Farmers Wonder Whether Wet Fields Are Worth Replanting06/12/2015
Rain, rain and more rain in the lower Midwestern and Plains states is drowning what’s already been planted and keeping farmers from getting in the field. Couple the weather issues with low crop prices and many wonder if it’s worth it to plant, or replant, this late into the season.
“Every day after May 15, you begin to think about losing yields,” says Tommy Grisafi, a risk management advisor at Advance Trading Inc. “It gets real come June and if you plant too late, then you’re taking a chance with losing profits.”
Overall planting progress for 2015 has hovered around the five-year average for the U.S. Certain states have fallen behind their averages, though. As of May 31, Colorado, Texas, Kansas and Missouri are the furthest behind their five-year corn planting averages.
Colorado recorded its wettest May on record this year and pushed planting progress down from its 97% five-year average to 79%.
In Texas, from May 5 to May 30, at least one place was receiving 4” of rain a day. At this point in 2014, corn planting in Texas was done. This year, thanks to wet conditions, planting progress is at 86%.
Since the calendar has flipped to June farmers are wondering if it’s even worth it to plant the remainder of their fields. From 1988 to 2014, on average, 28% of the U.S. corn acreage was planted late (after May 15).
“Late planting that exceeds the average by as little as five points would be expected to reduce the national average yield by about 1.5 bu. per acre,” says Darrel Good, a University of Illinois at Urbana-Champaign professor in agricultural and consumer economics.
He predicts only 18% of U.S. corn acres will be planted late this year, which means 2.89 bu. per acre will be added to the average yield for the year. This will bring the yield expectation for corn in 2015 up to 166.9 bu. per acre, which is similar to USDA’s projection.
Delays in planting corn can seriously impact overall yield; the same is true for soybeans but to a lesser degree. Soybean planting is severely delayed this year in Kansas and Missouri and will require some replanting once conditions dry out, Good says.

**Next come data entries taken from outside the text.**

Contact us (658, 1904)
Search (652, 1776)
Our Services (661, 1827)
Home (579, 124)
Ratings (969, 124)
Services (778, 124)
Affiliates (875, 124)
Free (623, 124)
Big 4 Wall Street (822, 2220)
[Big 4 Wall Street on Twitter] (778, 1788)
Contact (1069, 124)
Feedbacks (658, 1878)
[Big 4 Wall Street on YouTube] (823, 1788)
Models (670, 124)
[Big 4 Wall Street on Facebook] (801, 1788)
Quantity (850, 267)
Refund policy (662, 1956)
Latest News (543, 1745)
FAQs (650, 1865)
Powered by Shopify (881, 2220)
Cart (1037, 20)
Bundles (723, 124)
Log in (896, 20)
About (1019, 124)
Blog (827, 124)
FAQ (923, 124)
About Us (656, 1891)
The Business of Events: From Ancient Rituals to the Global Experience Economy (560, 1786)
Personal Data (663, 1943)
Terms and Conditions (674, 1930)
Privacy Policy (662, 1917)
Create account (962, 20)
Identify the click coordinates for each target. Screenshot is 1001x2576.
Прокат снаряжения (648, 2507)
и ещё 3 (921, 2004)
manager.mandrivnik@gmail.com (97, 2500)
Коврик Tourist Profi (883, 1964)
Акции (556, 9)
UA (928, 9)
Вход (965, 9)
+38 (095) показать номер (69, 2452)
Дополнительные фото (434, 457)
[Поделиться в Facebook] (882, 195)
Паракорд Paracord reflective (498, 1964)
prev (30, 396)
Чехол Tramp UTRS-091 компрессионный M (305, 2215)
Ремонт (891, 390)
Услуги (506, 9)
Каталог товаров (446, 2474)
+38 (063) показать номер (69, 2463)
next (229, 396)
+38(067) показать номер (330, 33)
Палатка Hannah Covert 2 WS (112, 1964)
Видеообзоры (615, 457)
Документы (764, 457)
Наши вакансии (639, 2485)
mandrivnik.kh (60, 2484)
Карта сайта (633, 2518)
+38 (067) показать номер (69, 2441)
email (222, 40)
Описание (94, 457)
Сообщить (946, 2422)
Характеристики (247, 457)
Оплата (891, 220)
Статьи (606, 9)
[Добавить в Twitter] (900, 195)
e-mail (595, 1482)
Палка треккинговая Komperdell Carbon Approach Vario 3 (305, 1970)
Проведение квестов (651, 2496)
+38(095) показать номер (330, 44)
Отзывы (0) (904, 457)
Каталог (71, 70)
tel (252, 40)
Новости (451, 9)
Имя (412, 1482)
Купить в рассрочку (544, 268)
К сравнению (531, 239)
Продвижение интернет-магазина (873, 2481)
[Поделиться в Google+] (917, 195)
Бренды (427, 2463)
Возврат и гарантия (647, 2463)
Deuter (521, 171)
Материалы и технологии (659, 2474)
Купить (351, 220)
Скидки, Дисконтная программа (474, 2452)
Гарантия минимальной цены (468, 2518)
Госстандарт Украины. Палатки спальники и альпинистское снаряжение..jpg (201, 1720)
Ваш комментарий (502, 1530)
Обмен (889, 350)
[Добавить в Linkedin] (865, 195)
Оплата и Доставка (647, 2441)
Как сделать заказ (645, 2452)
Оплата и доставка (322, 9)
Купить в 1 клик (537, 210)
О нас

“Overall, some negative impact on average yields might be expected, but yield prospects remain generally quite good for much of the country,” Good says.
If planting is delayed too long, some acreage won’t get planted and farmers will take advantage of prevent planting provisions of crop insurance, he adds.
Delayed planting is only one factor that affects yield prospects; the other factors, such as July temperature and amount of precipitation during critical growth stages, play an equally important role.
“No one is more powerful than Mother Nature,” Grisafi says, “but you can’t buy back time.”